There are numerous benefits to making and using compost, also known as "black gold." It supplies essential nutrients to your plants and enriches your soil, turning it into a lush growing compound. It recycles kitchen scraps and household and yard wastes, keeping them out of landfills. Compost also introduces microorganisms that aerate the soil and break down organic substances. Unlike synthetic fertilizers, it doesn't leave behind potentially harmful residues. The decomposition that turns your scraps into usable compost can take up to a year, but there are several ways to accelerate the process. By providing ideal conditions for the beneficial organisms responsible for the decomposition process, the process lessens to only a month or two.
Things You'll Need
Drum or tumbler compost system (optional)
Green composting materials
Brown composting materials
Add compost activators such as grass clippings, fresh manure, rich compost from a finished pile and earthworms or "red wigglers" to your compost.

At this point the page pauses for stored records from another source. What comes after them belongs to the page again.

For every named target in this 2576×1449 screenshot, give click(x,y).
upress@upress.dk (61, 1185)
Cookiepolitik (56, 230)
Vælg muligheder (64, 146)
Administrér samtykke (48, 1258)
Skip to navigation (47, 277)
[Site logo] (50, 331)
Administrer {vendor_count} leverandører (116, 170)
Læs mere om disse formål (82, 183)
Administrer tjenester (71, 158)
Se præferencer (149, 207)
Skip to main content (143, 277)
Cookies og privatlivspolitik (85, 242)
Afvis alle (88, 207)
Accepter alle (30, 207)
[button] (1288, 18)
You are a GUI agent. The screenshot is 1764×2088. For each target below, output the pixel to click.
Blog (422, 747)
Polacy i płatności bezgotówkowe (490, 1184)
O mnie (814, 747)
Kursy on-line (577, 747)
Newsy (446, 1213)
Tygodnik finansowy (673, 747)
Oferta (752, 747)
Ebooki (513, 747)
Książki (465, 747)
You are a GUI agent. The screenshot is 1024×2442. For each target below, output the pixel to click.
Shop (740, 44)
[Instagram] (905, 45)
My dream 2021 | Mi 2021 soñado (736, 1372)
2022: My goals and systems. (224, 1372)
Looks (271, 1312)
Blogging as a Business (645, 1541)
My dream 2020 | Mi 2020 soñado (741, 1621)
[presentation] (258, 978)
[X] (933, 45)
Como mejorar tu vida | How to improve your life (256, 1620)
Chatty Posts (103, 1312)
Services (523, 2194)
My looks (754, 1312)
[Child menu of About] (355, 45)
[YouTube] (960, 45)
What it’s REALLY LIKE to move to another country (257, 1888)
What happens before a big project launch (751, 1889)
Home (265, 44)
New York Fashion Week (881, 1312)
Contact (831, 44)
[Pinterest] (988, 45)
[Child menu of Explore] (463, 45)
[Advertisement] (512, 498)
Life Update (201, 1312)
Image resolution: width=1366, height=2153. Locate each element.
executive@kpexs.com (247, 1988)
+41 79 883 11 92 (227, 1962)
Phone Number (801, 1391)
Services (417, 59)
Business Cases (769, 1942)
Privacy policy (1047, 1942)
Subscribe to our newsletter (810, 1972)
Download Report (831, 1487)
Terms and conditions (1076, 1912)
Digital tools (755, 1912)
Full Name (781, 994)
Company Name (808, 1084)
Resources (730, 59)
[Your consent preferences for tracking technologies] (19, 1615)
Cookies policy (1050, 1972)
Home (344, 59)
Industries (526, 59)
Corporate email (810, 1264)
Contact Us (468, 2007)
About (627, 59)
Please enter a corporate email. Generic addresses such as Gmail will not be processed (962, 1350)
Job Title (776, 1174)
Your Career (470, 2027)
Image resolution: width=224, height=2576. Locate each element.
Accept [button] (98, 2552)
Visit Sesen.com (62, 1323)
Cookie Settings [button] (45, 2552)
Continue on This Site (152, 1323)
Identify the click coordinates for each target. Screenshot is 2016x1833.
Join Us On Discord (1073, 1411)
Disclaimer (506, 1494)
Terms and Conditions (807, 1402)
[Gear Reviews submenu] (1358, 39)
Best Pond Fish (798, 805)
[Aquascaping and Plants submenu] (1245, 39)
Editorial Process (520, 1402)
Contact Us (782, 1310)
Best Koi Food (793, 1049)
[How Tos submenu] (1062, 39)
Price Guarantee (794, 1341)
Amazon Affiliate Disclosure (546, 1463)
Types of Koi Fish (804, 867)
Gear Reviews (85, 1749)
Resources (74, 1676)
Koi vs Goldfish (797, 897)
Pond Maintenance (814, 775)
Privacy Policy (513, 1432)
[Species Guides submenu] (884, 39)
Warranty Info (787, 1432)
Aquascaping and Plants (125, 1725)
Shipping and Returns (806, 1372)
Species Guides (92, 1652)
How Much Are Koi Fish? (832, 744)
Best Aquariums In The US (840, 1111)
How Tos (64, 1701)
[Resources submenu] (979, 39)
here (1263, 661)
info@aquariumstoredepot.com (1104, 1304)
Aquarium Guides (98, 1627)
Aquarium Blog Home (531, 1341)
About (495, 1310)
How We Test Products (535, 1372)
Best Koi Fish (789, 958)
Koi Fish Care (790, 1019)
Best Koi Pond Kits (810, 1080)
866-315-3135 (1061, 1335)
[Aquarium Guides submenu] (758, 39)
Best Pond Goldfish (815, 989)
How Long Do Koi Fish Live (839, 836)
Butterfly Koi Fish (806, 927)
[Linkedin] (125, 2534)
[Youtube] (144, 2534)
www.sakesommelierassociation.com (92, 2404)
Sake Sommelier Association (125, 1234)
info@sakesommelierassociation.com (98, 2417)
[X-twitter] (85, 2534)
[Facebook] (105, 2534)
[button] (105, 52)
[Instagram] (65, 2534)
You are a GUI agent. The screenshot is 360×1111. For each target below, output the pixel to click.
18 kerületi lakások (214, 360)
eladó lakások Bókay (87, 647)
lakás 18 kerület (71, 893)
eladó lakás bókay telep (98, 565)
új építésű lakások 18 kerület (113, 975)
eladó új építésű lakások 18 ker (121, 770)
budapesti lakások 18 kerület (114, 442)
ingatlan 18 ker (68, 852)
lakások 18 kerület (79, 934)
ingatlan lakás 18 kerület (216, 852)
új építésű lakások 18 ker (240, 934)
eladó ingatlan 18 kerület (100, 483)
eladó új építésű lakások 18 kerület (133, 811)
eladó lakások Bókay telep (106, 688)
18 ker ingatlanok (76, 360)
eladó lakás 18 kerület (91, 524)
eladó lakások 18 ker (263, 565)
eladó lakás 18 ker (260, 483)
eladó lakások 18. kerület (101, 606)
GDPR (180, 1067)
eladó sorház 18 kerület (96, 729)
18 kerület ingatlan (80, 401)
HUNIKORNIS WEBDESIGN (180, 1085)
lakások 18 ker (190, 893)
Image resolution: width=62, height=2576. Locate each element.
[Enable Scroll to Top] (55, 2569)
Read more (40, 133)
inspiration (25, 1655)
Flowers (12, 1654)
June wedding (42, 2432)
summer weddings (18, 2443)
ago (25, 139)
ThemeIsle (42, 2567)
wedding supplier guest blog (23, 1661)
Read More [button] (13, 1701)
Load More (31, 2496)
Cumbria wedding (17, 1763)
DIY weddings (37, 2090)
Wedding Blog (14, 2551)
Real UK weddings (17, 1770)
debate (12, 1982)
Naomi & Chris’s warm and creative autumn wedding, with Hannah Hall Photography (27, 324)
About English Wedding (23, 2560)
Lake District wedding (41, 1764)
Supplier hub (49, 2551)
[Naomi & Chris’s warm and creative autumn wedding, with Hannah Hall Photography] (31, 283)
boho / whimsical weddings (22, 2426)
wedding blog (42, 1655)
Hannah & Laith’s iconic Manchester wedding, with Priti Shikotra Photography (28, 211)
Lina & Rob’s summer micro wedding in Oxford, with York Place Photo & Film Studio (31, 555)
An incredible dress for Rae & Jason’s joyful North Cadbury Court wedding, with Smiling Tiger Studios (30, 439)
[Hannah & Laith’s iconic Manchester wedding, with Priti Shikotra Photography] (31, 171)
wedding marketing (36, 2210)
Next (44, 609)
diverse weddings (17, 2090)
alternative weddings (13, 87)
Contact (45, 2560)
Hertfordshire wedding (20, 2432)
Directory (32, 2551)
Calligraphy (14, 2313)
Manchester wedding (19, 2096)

Make sure that your compost pile is the appropriate size, about 3-feet wide, 3-feet deep and 4-feet tall. This size ensures that the pile will generate the right amount of heat, which is essential in the decomposition process.
Keep the moisture levels in your pile correct. It should always be slightly moist like a wrung out sponge, not too wet and never completely dry. If the pile becomes either too wet or too dry, it will inhibit the decomposition process.
Turn the pile about every other week with a pitchfork to ensure it gets the appropriate amount of oxygen. The beneficial organisms that are responsible for breaking down the substances in your compost pile need oxygen to survive. This is one reason that the drum or tumbler systems are so effective, which is the fastest method of producing compost.
Layer your compost pile with equal parts of both green and brown materials. Green materials are those that are high in nitrogen, such as vegetable peelings, fresh manure, coffee grounds, grass clippings and other plants cuttings. Brown materials are those that are high in carbon, such as brown leaves, hay or straw, paper, eggshells, tea bags, saw dust and wood ashes.
Cut kitchen scraps into small pieces and shred twigs and leaves or run them over with a lawn mower before adding them to your compost. Smaller pieces will break down faster than larger ones.
Never add meat, bones, grease or other fats to your compost pile. These do not break down easily, will turn your pile rancid and encourage unwanted pests.
Never add any glass, plastic or metal to your compost pile. These will not break down at all, and can be dangerous within a compost pile.
Do not add any diseased plants or weeds that are full of seeds.
Only add wood ash or sawdust in small amounts, as they inhibit decomposition in large amounts.